***** Page excerpt

And this is very understandable because, basically, everybody loves to play this game. The game of hide-and-seek. The game of scaring one’s self. Running up behind yourself in the dark and saying, “BWOOO!” All children like to do this. And this is the most human thing. That’s why we go the play, to the movie, and why we read novels. And our so-called “real” life is, from the position of the mystic, an extension of the same thing. Because, you see, he is the person who suddenly has realized that the game is a game and that behind all—you see, if the game is hide-and-seek, or if the game is lost-and-found, everything to do with the “hide” side or the “lost” side is connected with where we, as individuals, feel lonely, impotent, put down, and so on; all the negative side of existence.

**********
***** Records provided

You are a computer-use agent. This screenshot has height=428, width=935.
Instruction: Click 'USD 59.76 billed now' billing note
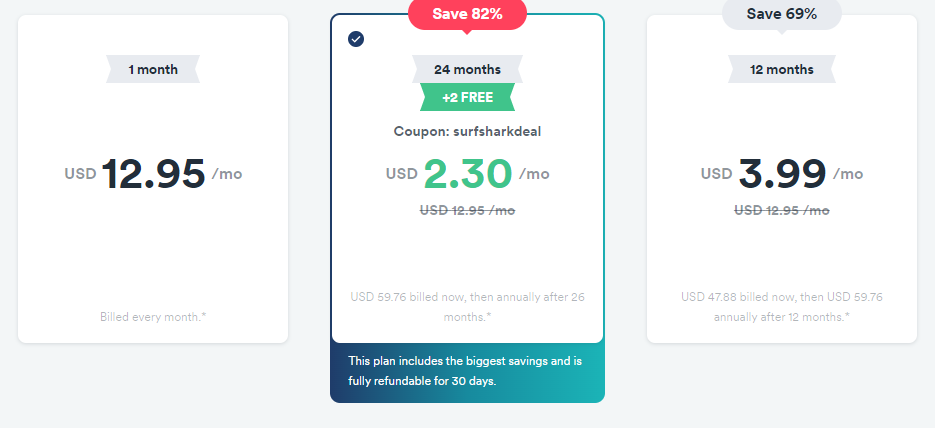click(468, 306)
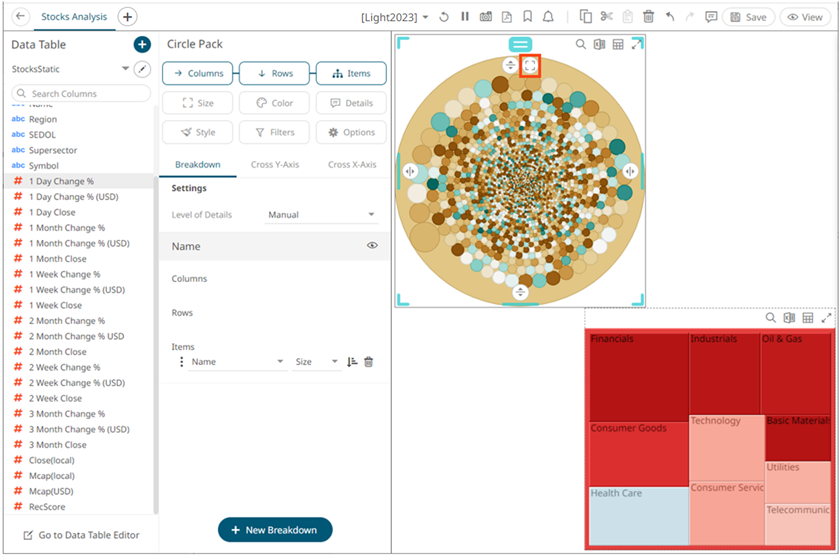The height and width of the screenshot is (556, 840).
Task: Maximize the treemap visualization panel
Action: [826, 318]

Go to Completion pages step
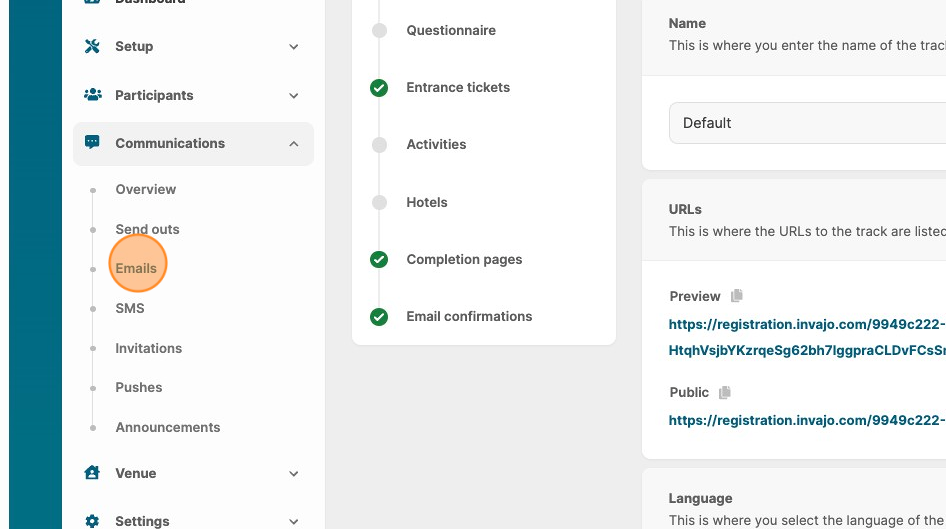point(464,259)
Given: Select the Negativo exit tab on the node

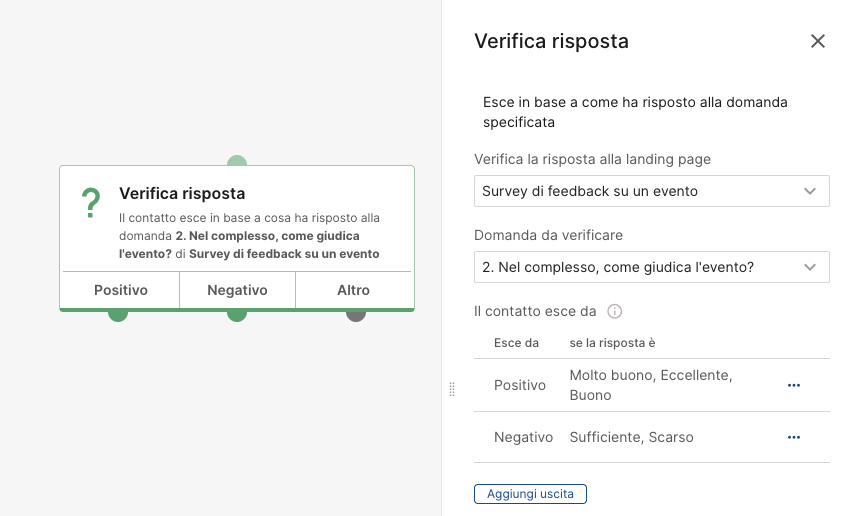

**********

## Work to complete
1. In the hide-and-seek passage, what has the mystic suddenly realized?
2. List every feeling that the hide-and-seek passage connects with the "hide" or "lost" side of the game.
3. Continue the hide-and-seek passage from its last sentence.

## Exercise responses
1. That the game is a game.

2. Lonely, impotent, put down

3.
I have tried to show you at various times that there’s really one simple principle that underlies everything, and it’s so simple it’s funny. The principle is: all insides have outsides. Because, you see, you don’t know that the inside is inside unless there’s an outside, and you don’t know that the outside is outside unless there’s an inside. Okay. Then you, as you ordinarily feel yourself, are the inside. You are the animate, sensitive being inside the skin. But the inside of the skin goes with the outside of the skin. If there weren’t the outside of the skin there wouldn’t be no inside. And the outside of the skin is the whole darn cosmos. Galaxy beyond galaxy, and everything. You see? And that goes with the outside in the same way that front goes with back. So that if you wake up and understand that, you find that the two are one and the same identity, one and the same Self, one and the same life. So that’s the mystic’s point of view. He finds that out.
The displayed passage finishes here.